Privacy preserving biometrics for strong ID proofing possible, Mobai researcher contends
Strong biometric identity verification standards and privacy regulations in Europe are at odds, but the situation is resolvable, according to a presentation for the European Association for Biometrics.
The EAB Lunch Talk was presented by Dr. Erik Guoqiang Li of Mobai, who is also an adjunct research fellow at NTNU.
‘User-Centric Biometrics – Securing Privacy & Compliance in Adopting Identity Proofing and Verified Credentials Use Cases’ explores a user-centric architecture for biometric facial authentication.
Norway’s BankID uses one-time passwords and physical tokens to preserve user privacy, based on verification with a passport. Subsequently, remote ID proofing is carried out with the BankID app, which can be used to access government and private-sector services or sign documents digitally.
The digital ID is issued by the bank, and is intended to work with or without a user-specific key held on a device like a smartphone.
Facial recognition is a good option for remote ID proofing, Li says, but must be carried out in accordance with eIDAS, and therefore its supporting standard from ETSI. Presentation attack detection is required, image manipulation detection is recommended and face morphing detection may also be involved under the standard. Mobai expects morphing detection to be added to the requirements in the future.
He points out some ambiguity in the requirements, which seem to suggest assessment at both the algorithm level, with a reference to the NIST FRVT, and system level, with references to false acceptance rate (FAR) and false rejection rate (FRR). Norway’s BITS standard imposes and additional accuracy requirement at the algorithm level.
Li discussed Mobai’s efforts to eliminate bias from its face biometric systems, which focussed on the camera. Calibrating cameras, or if that is not available applying post-processing, shows promise in reducing a major, if not the main source of additional errors for people with darker skin.
The PAD requirements refer to attack presentation classification error rate (APCER) thresholds and bona fide presentation classification error rate (BPCER) performance. Academic studies poorly reflect the state of the art in this area, however, Li points out that, as they set the APCER threshold too high for the security needs of real-world applications. Mobai sees a BPCER of below 15 percent at an APCER as the state of the art in face verification today.
Li then shared Mobai’s work on deepfake attack detection and face morphing detection (MAD) followed, and the company’s involvement in the European Commission-funded iMARS project.
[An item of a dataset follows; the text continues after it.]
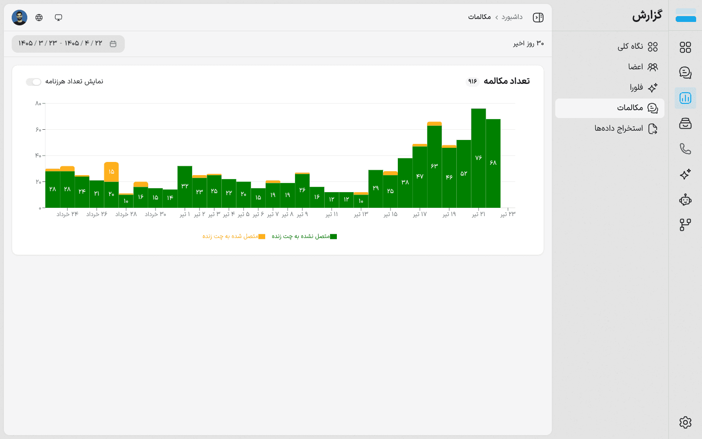
Task: Select the bar chart reports icon
Action: 685,98
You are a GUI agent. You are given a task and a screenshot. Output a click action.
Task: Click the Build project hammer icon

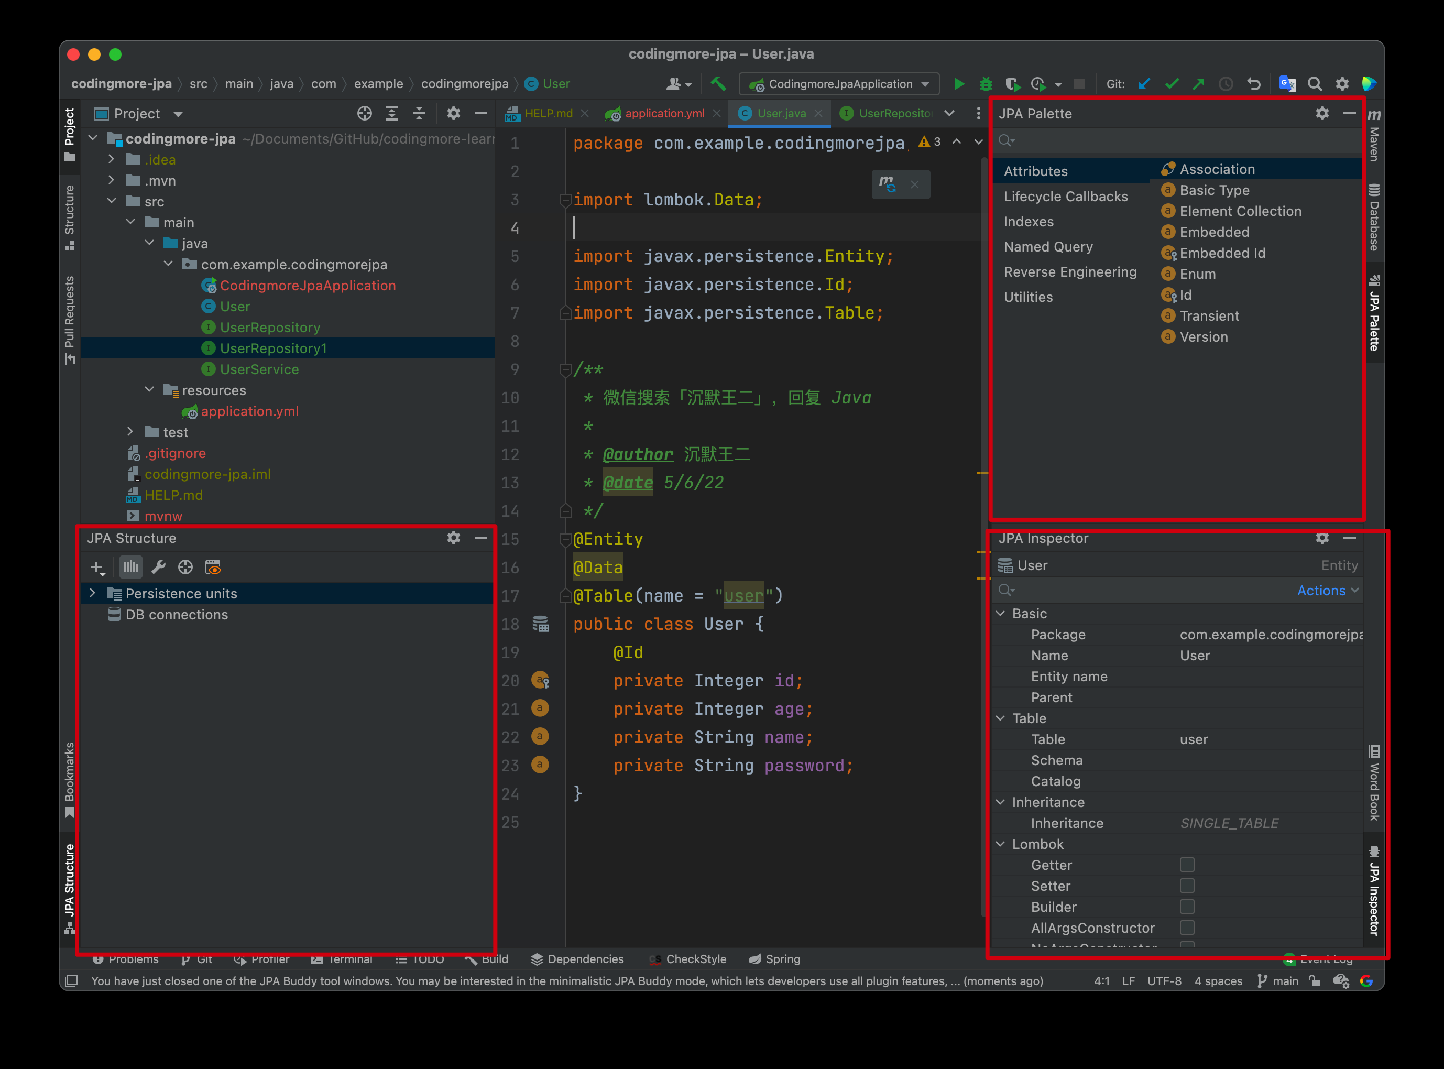coord(718,83)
Mobai has developed an approach to MAD based on measuring feature differentials.
A typical identity proofing architecture was compared with the requirements, which reveals a tension between the assurance that the standards require, which includes processing images in environments outside the end-user’s control, and the concerns of regulators and users over centralized biometric data storage. This tension, he says, is currently unresolved.
BankID fraud has resulted. Weak binding has even allowed drug addicts to trade their BankIDs when they run out of money.
Banks in Norway are required to store passport photos to comply with AML regulations, but do not use it in identity verification out of fear of GDPR.
Mobai has therefore worked on a way for them to use face biometrics for authentication in a way that maintains compliance with privacy regulations. A key must be combined with the face template to deliver unlinkability, irreversibility, and renewability as required by the regulation.
What key will fit?
Li moved on to Mobai’s approach to key generation.
The backend authentication server generates the user-specific key, which along with the service’s public key is used to encrypt the reference biometric template, he explains.
The encrypted template can then be safely sent to a database server, and the user given both the public and private keys. This creates a strong binding necessary for onboarding without compromising user privacy, according to Li. The user maintains full control throughout the authentication process.
A similar system can also work without a user-specific key tied to a device, such as when a user switches to a different device. In this case, the user sends the encrypted template to the database server, which makes the authentication decision and passes it to the service provider in encrypted form. The service provider uses a private service key to decrypt the authentication decision.
Verifiable credentials and face biometrics can be combined by the creation of protected templates, which can be sent to an issuer by the holder to be embedded within the VC. Biometric comparison takes place with a protected probe template in the encrypted domain.